40TB UltraSMR ePMR Drive – Current Milestone
Western Digital has entered customer qualification with a 40TB UltraSMR ePMR hard drive, targeting hyperscale data‑center deployments. Volume production is slated for the second half of 2026.
Key Technologies Behind the New Drive
The drive combines two advanced recording methods:
- UltraSMR (Shingled Magnetic Recording) – packs more data per track by overlapping magnetic writes.
- ePMR (Energy‑Efficient Perpendicular Magnetic Recording) – maintains high reliability while allowing tighter track spacing.
Unlike earlier dual‑actuator concepts, this architecture does not require software changes on the client side and avoids capacity trade‑offs.
High Bandwidth Drive Technology
WD’s High Bandwidth Drive Technology (HBDT) enables simultaneous reading and writing across multiple heads and tracks. The result is up to four times the sequential I/O performance of current HDDs without increasing power draw.
Future Capacity Roadmap: 55TB to 100TB
Industry players are racing toward larger platters and new magnetic media. The projected timeline is:
- 2026 – 40TB UltraSMR ePMR (WD)
- 2027 – Power‑optimized 40TB drives (WD) for AI training/inference workloads
- 2028 – 60TB ePMR and further HAMR scaling (WD)
- 2029 – 100TB HAMR‑based drives enter broader production (WD)

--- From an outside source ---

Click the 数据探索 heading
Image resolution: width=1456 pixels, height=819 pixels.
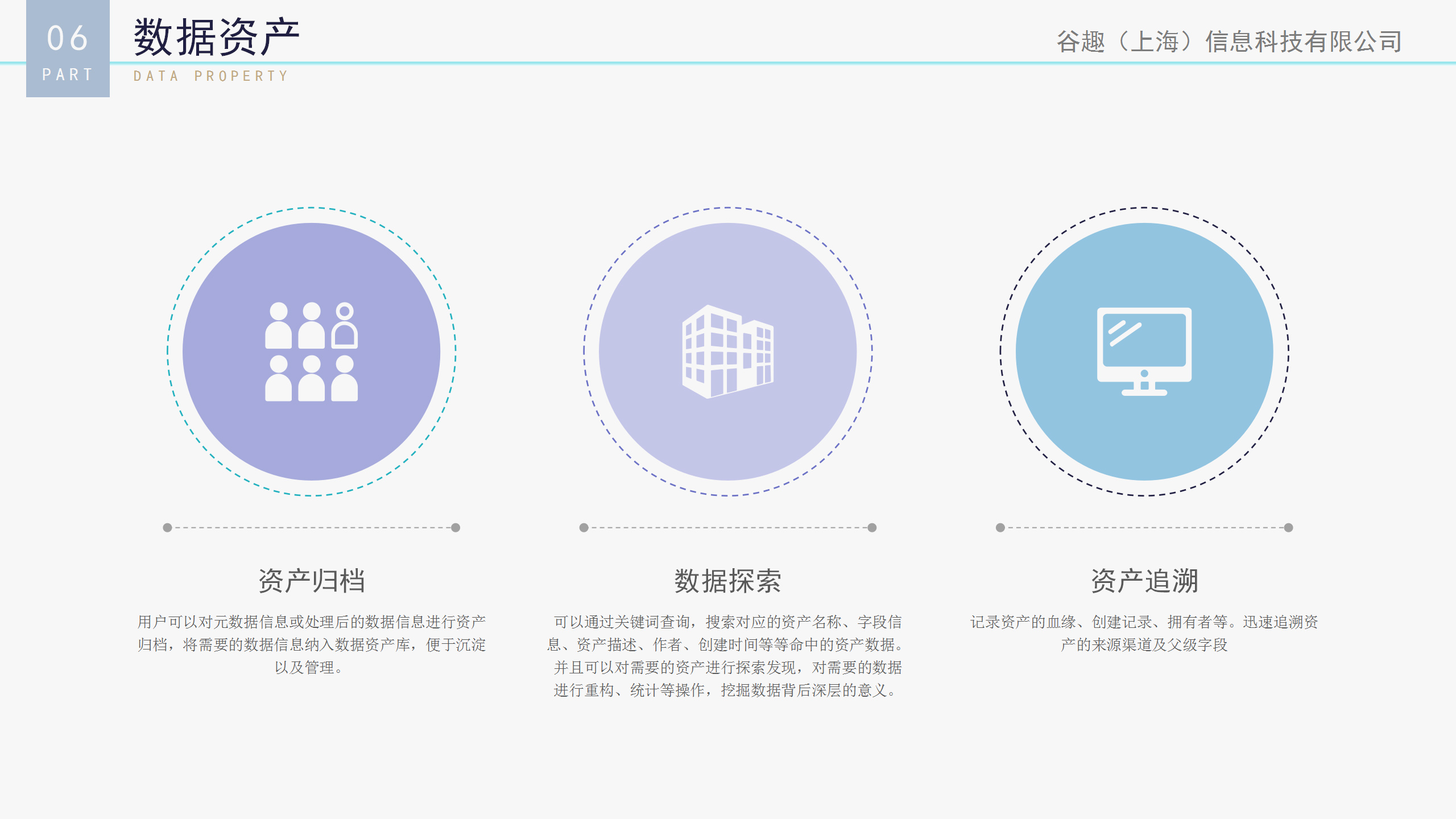tap(727, 581)
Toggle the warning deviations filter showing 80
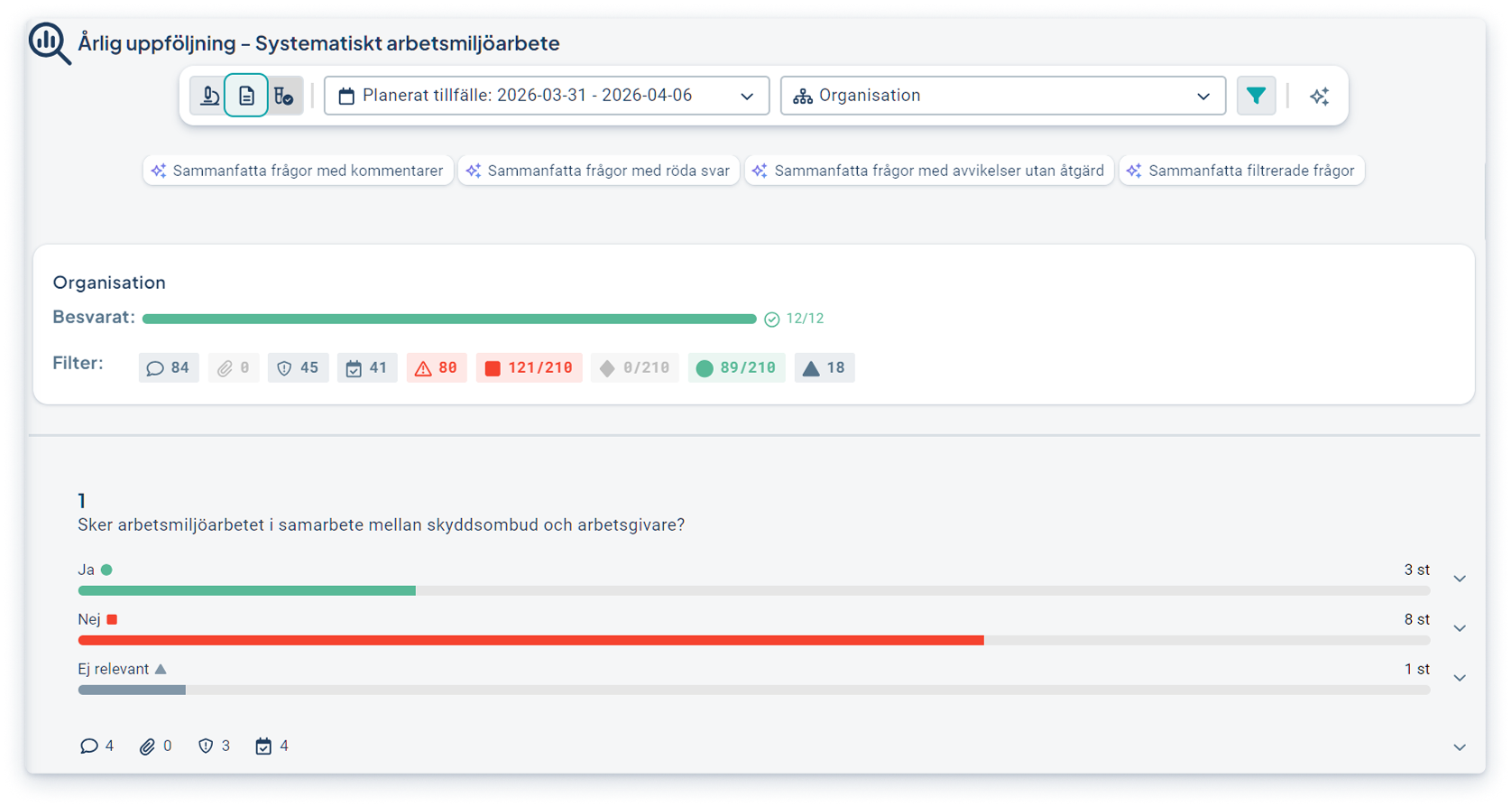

- 2030 – 55TB‑69TB drives from competitors; potential 70TB+ HDDs on the horizon
Power‑Optimized Drives for AI Workloads
To address the growing power budget of data centers, WD is developing drives that trade a modest amount of random I/O performance for up to 20% lower energy consumption while keeping sub‑second access times. These drives are aimed at large, frequently accessed datasets that are too costly to store entirely on SSDs.
Industry Impact and Outlook
The 40TB launch demonstrates that magnetic storage can still scale economically for massive data‑lake environments, even as SSDs dominate latency‑critical workloads. Success will depend on maintaining reliability, cost‑effectiveness, and power efficiency as capacities push toward the 100TB mark.